=== What you should do ===
Turn the lines of the items below into a numbered list, leaving out the blank lines.

[Item coordinate data]
━━━━━━

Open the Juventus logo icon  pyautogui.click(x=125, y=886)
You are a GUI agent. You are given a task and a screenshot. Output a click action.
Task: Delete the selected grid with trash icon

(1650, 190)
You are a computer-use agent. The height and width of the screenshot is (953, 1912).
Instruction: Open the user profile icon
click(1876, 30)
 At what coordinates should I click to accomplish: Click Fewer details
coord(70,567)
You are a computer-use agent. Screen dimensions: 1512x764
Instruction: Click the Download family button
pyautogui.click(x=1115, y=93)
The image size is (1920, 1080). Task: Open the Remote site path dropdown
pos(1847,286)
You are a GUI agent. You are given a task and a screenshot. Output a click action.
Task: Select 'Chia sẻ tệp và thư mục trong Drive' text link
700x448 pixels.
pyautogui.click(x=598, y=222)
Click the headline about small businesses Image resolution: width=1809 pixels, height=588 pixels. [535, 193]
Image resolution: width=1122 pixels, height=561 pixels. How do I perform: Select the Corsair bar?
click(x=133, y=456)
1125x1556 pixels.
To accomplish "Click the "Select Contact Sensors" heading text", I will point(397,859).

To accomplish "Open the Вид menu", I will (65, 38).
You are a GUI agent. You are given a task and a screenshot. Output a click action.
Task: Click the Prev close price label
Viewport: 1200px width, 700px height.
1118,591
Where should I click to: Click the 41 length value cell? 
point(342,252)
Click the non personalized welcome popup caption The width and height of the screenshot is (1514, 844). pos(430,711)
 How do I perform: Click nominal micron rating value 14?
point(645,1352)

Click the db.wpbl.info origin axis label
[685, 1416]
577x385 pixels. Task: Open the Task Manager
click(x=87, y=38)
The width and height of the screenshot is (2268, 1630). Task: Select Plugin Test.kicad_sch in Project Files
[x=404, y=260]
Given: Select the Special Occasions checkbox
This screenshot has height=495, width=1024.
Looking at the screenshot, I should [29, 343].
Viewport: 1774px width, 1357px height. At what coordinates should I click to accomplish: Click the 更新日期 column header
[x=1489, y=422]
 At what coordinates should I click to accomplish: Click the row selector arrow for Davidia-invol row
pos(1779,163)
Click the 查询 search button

━━━━━━

=== Response ===
1. Open the Juventus logo icon  pyautogui.click(x=125, y=886)
2. You are a GUI agent. You are given a task and a screenshot. Output a click action.
3. Task: Delete the selected grid with trash icon
4. (1650, 190)
5. You are a computer-use agent. The height and width of the screenshot is (953, 1912).
6. Instruction: Open the user profile icon
7. click(1876, 30)
8.  At what coordinates should I click to accomplish: Click Fewer details
9. coord(70,567)
10. You are a computer-use agent. Screen dimensions: 1512x764
11. Instruction: Click the Download family button
12. pyautogui.click(x=1115, y=93)
13. The image size is (1920, 1080). Task: Open the Remote site path dropdown
14. pos(1847,286)
15. You are a GUI agent. You are given a task and a screenshot. Output a click action.
16. Task: Select 'Chia sẻ tệp và thư mục trong Drive' text link
17. 700x448 pixels.
18. pyautogui.click(x=598, y=222)
19. Click the headline about small businesses Image resolution: width=1809 pixels, height=588 pixels. [535, 193]
20. Image resolution: width=1122 pixels, height=561 pixels. How do I perform: Select the Corsair bar?
21. click(x=133, y=456)
22. 1125x1556 pixels.
23. To accomplish "Click the "Select Contact Sensors" heading text", I will point(397,859).
24. To accomplish "Open the Вид menu", I will (65, 38).
25. You are a GUI agent. You are given a task and a screenshot. Output a click action.
26. Task: Click the Prev close price label
27. Viewport: 1200px width, 700px height.
28. 1118,591
29. Where should I click to: Click the 41 length value cell? 
30. point(342,252)
31. Click the non personalized welcome popup caption The width and height of the screenshot is (1514, 844). pos(430,711)
32.  How do I perform: Click nominal micron rating value 14?
33. point(645,1352)
34. Click the db.wpbl.info origin axis label
35. [685, 1416]
36. 577x385 pixels. Task: Open the Task Manager
37. click(x=87, y=38)
38. The width and height of the screenshot is (2268, 1630). Task: Select Plugin Test.kicad_sch in Project Files
39. [x=404, y=260]
40. Given: Select the Special Occasions checkbox
41. This screenshot has height=495, width=1024.
42. Looking at the screenshot, I should [29, 343].
43. Viewport: 1774px width, 1357px height. At what coordinates should I click to accomplish: Click the 更新日期 column header
44. [x=1489, y=422]
45.  At what coordinates should I click to accomplish: Click the row selector arrow for Davidia-invol row
46. pos(1779,163)
47. Click the 查询 search button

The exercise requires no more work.